═════ Information provided ═════

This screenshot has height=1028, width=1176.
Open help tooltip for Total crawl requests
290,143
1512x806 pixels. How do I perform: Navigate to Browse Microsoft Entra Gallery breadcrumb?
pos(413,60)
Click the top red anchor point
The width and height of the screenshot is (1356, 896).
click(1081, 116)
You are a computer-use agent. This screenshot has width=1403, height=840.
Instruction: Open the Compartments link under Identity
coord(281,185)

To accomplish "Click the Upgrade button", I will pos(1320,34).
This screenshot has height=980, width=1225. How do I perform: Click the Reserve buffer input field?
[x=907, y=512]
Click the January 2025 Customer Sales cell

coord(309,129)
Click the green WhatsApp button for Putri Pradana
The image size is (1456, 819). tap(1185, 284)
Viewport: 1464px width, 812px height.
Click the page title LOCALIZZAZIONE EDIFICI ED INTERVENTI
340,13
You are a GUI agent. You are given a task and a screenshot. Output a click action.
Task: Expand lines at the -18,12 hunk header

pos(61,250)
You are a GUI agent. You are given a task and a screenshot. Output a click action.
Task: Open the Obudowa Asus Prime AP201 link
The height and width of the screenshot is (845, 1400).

═════

▶ Aim of the task: Exactly the lines from the one containing "Click the top red anchor point" through the last line of the records are to be transcribed, both endpoints included.

▶ Result:
Click the top red anchor point
The width and height of the screenshot is (1356, 896).
click(1081, 116)
You are a computer-use agent. This screenshot has width=1403, height=840.
Instruction: Open the Compartments link under Identity
coord(281,185)

To accomplish "Click the Upgrade button", I will pos(1320,34).
This screenshot has height=980, width=1225. How do I perform: Click the Reserve buffer input field?
[x=907, y=512]
Click the January 2025 Customer Sales cell

coord(309,129)
Click the green WhatsApp button for Putri Pradana
The image size is (1456, 819). tap(1185, 284)
Viewport: 1464px width, 812px height.
Click the page title LOCALIZZAZIONE EDIFICI ED INTERVENTI
340,13
You are a GUI agent. You are given a task and a screenshot. Output a click action.
Task: Expand lines at the -18,12 hunk header

pos(61,250)
You are a GUI agent. You are given a task and a screenshot. Output a click action.
Task: Open the Obudowa Asus Prime AP201 link
The height and width of the screenshot is (845, 1400).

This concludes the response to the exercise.